§ **Data extract**:
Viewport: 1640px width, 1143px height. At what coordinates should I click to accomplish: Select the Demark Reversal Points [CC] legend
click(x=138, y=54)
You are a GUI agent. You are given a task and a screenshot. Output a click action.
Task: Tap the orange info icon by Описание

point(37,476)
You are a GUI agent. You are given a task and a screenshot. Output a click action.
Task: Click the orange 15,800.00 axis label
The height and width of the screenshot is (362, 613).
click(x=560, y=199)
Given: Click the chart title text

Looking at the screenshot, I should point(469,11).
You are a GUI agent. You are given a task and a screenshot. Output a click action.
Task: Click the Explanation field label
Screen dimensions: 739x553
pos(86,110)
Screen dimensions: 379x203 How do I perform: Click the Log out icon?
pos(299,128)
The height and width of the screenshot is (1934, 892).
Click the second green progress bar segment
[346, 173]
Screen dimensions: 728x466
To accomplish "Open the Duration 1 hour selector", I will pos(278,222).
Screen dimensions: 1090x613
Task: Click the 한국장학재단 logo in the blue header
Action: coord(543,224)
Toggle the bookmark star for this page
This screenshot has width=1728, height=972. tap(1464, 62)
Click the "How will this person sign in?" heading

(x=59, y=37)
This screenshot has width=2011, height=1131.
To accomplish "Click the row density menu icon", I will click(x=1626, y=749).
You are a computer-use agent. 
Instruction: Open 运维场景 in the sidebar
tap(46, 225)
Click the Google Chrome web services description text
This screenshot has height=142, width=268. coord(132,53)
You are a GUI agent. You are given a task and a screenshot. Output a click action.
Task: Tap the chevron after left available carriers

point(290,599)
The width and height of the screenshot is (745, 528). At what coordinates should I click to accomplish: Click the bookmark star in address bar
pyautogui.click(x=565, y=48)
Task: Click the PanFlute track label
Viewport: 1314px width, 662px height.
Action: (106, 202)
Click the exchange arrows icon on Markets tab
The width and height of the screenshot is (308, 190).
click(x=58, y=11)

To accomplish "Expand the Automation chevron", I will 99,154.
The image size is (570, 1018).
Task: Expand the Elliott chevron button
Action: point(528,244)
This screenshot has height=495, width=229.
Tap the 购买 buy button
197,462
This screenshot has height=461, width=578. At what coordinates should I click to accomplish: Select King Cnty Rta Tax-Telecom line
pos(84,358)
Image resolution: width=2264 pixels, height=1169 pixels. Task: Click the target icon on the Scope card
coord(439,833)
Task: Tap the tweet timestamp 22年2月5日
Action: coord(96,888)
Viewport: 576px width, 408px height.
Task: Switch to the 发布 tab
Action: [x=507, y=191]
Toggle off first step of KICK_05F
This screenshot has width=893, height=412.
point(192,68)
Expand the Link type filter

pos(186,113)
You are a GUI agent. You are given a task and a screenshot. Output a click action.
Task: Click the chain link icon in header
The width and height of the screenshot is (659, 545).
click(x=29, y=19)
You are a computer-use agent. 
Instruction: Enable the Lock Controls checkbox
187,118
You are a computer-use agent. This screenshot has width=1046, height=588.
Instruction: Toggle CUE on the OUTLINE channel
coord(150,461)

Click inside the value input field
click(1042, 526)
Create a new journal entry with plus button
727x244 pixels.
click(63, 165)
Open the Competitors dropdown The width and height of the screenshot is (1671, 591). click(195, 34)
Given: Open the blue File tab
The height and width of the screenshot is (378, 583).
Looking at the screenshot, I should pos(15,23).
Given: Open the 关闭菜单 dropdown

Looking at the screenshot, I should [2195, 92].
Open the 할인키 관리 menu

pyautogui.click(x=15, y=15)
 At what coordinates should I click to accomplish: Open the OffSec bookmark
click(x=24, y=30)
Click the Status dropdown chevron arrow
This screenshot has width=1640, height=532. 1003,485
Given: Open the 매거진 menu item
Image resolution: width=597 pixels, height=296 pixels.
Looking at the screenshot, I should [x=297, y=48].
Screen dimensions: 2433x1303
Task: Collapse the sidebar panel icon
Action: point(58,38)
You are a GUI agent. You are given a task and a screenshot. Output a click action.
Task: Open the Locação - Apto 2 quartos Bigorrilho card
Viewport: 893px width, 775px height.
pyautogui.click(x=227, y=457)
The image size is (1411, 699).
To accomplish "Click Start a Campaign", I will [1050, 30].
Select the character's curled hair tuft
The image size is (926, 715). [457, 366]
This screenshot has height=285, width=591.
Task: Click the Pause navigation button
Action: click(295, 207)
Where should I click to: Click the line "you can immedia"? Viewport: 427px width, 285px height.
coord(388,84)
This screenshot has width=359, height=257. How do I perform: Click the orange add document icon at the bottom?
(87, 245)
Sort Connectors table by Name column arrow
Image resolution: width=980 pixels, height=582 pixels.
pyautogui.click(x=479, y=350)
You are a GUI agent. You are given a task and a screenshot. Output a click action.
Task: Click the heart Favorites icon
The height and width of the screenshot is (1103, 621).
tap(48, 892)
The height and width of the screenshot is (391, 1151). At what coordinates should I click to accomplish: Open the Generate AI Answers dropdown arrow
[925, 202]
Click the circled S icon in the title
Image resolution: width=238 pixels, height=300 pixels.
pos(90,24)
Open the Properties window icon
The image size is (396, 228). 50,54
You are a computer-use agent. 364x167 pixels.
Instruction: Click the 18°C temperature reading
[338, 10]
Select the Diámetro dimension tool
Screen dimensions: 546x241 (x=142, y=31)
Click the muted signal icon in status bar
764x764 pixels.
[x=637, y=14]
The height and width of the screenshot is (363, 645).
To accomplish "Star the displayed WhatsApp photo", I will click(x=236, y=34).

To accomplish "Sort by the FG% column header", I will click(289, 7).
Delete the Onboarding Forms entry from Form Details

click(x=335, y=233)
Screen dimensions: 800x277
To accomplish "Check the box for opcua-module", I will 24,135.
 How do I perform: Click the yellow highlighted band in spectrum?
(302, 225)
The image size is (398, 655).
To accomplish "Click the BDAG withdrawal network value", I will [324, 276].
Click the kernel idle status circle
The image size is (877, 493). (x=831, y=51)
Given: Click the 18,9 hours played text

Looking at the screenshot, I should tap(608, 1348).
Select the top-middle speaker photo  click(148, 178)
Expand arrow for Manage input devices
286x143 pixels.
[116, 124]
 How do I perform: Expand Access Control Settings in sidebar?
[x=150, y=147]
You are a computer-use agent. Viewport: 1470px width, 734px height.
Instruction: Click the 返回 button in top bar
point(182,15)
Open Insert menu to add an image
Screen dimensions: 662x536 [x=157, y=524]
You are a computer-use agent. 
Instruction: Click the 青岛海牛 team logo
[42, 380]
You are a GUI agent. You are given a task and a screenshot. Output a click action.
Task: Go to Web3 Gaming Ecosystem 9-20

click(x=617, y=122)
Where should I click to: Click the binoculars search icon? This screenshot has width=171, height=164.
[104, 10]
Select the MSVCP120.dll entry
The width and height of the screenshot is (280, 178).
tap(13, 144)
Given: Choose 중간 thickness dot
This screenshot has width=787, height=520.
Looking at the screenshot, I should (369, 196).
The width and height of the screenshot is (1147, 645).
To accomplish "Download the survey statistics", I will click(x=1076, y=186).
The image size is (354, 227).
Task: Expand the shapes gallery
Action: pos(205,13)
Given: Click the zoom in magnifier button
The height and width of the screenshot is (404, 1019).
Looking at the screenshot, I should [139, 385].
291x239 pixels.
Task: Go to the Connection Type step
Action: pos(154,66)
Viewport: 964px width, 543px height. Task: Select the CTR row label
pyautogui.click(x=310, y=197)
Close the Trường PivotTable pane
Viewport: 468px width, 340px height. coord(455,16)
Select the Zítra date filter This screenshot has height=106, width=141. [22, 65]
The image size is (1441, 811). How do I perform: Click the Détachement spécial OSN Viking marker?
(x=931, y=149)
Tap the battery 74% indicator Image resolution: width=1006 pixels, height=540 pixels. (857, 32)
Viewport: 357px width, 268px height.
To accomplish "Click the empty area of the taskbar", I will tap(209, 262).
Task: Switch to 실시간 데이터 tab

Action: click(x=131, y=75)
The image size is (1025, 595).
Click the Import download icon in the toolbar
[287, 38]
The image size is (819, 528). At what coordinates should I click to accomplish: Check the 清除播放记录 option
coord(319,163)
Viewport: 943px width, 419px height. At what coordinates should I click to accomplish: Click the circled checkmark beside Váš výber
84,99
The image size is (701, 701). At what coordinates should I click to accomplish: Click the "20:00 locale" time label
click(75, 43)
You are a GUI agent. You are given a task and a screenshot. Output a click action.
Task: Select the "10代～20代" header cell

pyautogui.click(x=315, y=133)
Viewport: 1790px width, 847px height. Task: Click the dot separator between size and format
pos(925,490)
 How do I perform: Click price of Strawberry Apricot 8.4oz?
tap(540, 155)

§ **Stated exercise**: Copy out the records again word for word, from the line with "Given: Click the zoom in magnifier button" to the line with "Tap the battery", both included.

§ **Result of this task**:
Given: Click the zoom in magnifier button
The height and width of the screenshot is (404, 1019).
Looking at the screenshot, I should [139, 385].
291x239 pixels.
Task: Go to the Connection Type step
Action: pos(154,66)
Viewport: 964px width, 543px height. Task: Select the CTR row label
pyautogui.click(x=310, y=197)
Close the Trường PivotTable pane
Viewport: 468px width, 340px height. coord(455,16)
Select the Zítra date filter This screenshot has height=106, width=141. [22, 65]
The image size is (1441, 811). How do I perform: Click the Détachement spécial OSN Viking marker?
(x=931, y=149)
Tap the battery 74% indicator Image resolution: width=1006 pixels, height=540 pixels. (857, 32)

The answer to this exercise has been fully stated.